==== Brano scelto ====

Calabria L’amore e il rispetto per la natura ispirano il radicale cambiamento di vita di un cuoco e una cuoca: Fabio Torchia nel Parco del Pollino e Raffaella Piccinino nella Sila
Testi e Fotografie Maria Luisa Basile

La transumanza è definita dall’Unesco come l’antica pratica attuata ogni anno per spostare il bestiame guidato da pastori insieme ai propri cani e cavalli lungo percorsi sempre uguali. Non è solo una forma di pastorizia, ma anche un complesso di rituali e pratiche sociali comuni che disegnano rapporti fra persone, animali ed ecosistemi e intrecciano l’ordito di una pregiata filiera gastronomica. I pastori transumanti attuano infatti metodi di allevamento sostenibili grazie all’ottima conoscenza dei territori dove accudiscono gli animali, reperiscono le risorse, affrontano i pericoli naturali, custodiscono e tramandano pratiche di produzione artigianale degli alimenti. L’inizio e la fine della transumanza, in primavera e in autunno, sono momenti importanti e di festa durante i quali la condivisione di cibo, musica e storie è l’occasione per rafforzare i legami della collettività ma anche per trasmettere le pratiche alle generazioni più giovani.
Santuario della Madonna del Pettoruto a San Sosti, nel Parco del Pollino (CS)
Foto cortesia di Fabio Torchia
Accade al nord come al sud e un esempio è dato dalla Calabria dove una festa molto sentita è quella del Santuario della Madonna del Pettoruto a San Sosti, in provincia di Cosenza, a 543 metri di altitudine, nella gola formata dal fiume Rosa tra il monte Montea ed il monte Mula. In un certo senso la Madonna del Pettoruto è la patrona dei pastori, ai quali sarebbe spesso apparsa, ma la sua celebrazione, molto sentita, è la festa dell’intera comunità. La racconta con molto sentimento Fabio Torchia, cuoco del ristorante “La Tana del Ghiro” che dodici anni fa ha raccolto l’eredità di Zia Giannina, intenta a cucinare per i pellegrini dentro una casupola trasformata oggi nel ristorante. E cosa preparava ai viaggiatori se non la capra “alla feraiola” dedicata alla tradizionale fiera millenaria del Santuario? Quella donna dalla sapienza antica era la zia della moglie di Fabio Torchia il quale, dopo aver lasciato la carriera di broker finanziario e la vita di città, ha deciso di iniziare insieme alla moglie Loredana Marasco una seconda vita all’interno del Parco del Pollino, attorniato dalla natura e con un’idea precisa di cucina e ristorazione improntate alla sostenibilità.

====

[Serie di compiti]
A. Elenca tutte le persone chiamate per nome nel brano sulla transumanza in Calabria, titolo e firma compresi.
B. Prosegui il brano sulla transumanza in Calabria a partire dall'ultima frase riportata.

==== Dati forniti ====

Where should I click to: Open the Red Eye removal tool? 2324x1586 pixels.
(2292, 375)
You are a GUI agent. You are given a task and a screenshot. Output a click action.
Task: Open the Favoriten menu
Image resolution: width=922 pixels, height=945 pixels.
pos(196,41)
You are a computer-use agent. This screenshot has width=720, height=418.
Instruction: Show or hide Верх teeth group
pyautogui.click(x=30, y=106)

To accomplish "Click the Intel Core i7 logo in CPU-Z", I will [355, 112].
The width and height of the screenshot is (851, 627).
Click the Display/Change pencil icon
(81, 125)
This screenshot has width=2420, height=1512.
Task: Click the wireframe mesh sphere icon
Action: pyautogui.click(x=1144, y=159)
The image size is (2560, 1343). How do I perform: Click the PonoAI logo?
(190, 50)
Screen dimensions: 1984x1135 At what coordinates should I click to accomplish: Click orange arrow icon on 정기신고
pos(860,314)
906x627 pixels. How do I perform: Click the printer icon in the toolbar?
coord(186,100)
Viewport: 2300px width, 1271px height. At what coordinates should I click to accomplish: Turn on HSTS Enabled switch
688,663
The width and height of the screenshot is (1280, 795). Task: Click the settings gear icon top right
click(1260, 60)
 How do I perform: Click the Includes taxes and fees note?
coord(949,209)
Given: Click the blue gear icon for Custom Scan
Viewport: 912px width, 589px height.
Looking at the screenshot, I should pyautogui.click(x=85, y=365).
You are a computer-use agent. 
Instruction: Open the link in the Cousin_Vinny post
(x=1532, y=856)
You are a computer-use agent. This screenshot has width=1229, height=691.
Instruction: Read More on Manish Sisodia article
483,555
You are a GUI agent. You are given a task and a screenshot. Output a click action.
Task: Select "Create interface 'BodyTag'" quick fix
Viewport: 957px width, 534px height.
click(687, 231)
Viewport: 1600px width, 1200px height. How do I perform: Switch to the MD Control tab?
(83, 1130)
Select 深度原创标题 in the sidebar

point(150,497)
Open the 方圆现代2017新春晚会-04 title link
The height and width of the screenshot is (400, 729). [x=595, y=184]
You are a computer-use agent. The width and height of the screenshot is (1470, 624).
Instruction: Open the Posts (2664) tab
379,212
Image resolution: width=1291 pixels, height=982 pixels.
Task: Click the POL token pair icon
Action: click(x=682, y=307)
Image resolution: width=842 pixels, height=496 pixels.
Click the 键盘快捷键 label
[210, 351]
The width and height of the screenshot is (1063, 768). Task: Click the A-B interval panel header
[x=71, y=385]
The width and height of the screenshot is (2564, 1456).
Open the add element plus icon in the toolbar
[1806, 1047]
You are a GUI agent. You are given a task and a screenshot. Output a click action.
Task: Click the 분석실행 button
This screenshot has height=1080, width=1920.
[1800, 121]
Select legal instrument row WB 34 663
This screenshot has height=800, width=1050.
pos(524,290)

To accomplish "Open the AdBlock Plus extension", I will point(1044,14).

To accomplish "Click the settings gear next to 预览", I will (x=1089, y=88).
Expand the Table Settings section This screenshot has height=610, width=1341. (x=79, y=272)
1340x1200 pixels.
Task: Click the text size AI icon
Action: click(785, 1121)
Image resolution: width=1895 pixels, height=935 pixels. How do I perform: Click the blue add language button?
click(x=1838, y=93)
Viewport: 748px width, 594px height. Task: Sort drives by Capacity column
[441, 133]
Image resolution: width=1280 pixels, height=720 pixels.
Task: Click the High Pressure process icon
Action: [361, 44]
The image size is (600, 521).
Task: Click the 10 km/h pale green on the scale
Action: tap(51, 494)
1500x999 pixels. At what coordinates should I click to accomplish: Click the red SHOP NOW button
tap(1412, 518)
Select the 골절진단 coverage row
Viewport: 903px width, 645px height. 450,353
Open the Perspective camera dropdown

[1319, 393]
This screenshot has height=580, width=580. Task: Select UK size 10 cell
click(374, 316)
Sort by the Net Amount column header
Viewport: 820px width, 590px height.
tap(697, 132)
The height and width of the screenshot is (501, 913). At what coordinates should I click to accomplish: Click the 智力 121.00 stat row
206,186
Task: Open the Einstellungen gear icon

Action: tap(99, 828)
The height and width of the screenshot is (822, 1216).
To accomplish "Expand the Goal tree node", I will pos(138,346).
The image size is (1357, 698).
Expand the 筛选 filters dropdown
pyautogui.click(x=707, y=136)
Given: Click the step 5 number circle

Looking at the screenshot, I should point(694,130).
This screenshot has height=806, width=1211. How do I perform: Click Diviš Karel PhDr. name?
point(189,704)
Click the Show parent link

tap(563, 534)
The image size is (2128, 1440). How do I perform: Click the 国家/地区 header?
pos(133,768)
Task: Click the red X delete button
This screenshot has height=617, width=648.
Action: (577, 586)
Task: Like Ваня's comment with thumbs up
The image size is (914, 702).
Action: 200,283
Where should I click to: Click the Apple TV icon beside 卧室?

====

[Risposte punto per punto]
A. Fabio Torchia, Raffaella Piccinino, Maria Luisa Basile, Zia Giannina, Loredana Marasco

B.
Fabio Torchia (La Tana del Ghiro, San Sosti CS) e Raffaella Piccinino (La Pecora Nera di Albi (CZ) sono fra i protagonisti di questo racconto di persone, transumanza e territorio in Calabria
Ma torniamo alla capra calabrese transumante. Si tratta di una capra rustica originaria del Pollino creduta estinta fino a quando un censimento dell’ARPAC ha scoperto l’ultimo pastore che ancora la alleva. La vicenda di questa rustica, “un tempo diffusa in ogni famiglia della Sila che ne teneva qualche capo per latte e formaggio e oggi quasi scomparsa, è più o meno la stessa dei vitigni autoctoni della Calabria come Guarnaccia, Magliocco e Moscato” – racconta Fabio Torchia – “estirpati per far posto all’uva francese con resa più alta da una popolazione che aveva necessità di migliorare le proprie difficili condizioni di vita”. Allo stesso modo, la capra calabrese del Pollino, di piccole dimensioni e con bassa resa in termini di latte, è stata abbandonata in favore di allevamenti più redditizi. Oggi rimane un ultimo allevatore che sta trasmettendo l’arte della pastorizia alla figlia, Daniela Bellisario. La giovane pastora porta al pascolo sui Monti di Orsomarso queste bestiole dal manto folto e prive di corna, forti e con quel musetto simpatico che solo le caprette hanno, mentre la mamma è la casara di famiglia, dedita alla produzione dei formaggi.

Parco Nazionale
del Pollino

È una catena montuosa dell’Appennino meridionale, costituita dai Massicci del Pollino e dell’Orsomarso, al confine tra Calabria e Basilicata. Dalle sue vette, oltre i 2200 metri sul livello del mare (fra le più alte d’Italia), si ammirano le coste tirreniche di Maratea, Praia a Mare e Belvedere Marittimo e a est il litorale ionico da Sibari a Metaponto. Il bellissimo pino loricato è il suo simbolo.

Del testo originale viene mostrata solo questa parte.